Location
- Paliama, East Sepik Province Papua New Guinea
- Coordinates: 3°41′40″S 143°38′06″E﻿ / ﻿3.6945°S 143.635°E

Information
- Religious affiliation: None
- Established: ??
- Gender: Coeducational 11th and 12th grades
- Enrolment: 600

= Passam National High School =

School in East Sepik Province, Papua New Guinea

Passam National High School is one of the six government-run national high schools in Papua New Guinea (PNG), which are also known as "schools of excellence". It is a coeducational school for Grades 11 and 12 and has a student population of around 600, consisting of both boarders and day-students. In 2020 and 2021 it was ranked as the top national high school in the country, based on exam results.

==History==
The school is situated about 20 km south of the town of Wewak in the East Sepik Province of PNG. It was converted to being a national high school in the late 1960s and its boarders come from all over the country. The aim of having such national schools was to develop a concept of national unity in a culturally diverse society. In 1984 and 1985, students from the 1984 intake were the subject of a detailed research study by the Papua New Guinea National Research Institute, which aimed to investigate the impact of the school on how they became Papua New Guineans in a country with such diverse cultures, just a decade after independence. The research addressed questions of coeducation and inter-ethnic communication; and the need to balance the aim of schools to develop their students’ capacity to play professional roles in later life, against the need of students to bond with their own community.

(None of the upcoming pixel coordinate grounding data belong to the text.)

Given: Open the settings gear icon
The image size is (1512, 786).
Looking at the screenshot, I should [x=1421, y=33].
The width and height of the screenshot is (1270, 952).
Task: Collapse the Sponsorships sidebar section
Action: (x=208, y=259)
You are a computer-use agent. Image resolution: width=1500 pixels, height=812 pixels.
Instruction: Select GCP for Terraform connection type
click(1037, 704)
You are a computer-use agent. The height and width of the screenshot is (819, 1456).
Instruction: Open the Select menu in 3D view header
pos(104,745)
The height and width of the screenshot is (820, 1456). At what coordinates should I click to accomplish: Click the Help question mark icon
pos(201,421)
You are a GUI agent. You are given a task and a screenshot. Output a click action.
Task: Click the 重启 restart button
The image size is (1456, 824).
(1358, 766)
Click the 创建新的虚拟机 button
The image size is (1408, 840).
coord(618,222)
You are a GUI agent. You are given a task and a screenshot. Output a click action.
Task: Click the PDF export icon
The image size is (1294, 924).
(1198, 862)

In 2010 the school was forcefully blockaded by traditional landowners who were seeking compensation for the use of their land. It also suffered a serious arson attack. A combination of these events meant that it closed in June 2011 and did not re-open until 2014, initially with relatively few boarders as the male dormitories had yet to be rebuilt. However, the school slowly regained its fortunes and by 2020 it had become the best-performing national school, as measured by exam results. Almost all of the students go on to university and other tertiary educational institutions.

The subjects taught at the school are English, mathematics, physics, chemistry, biology, history, economics, accounting, business studies, geography, and physical education. In 2021 it was equipped with 40 new computers.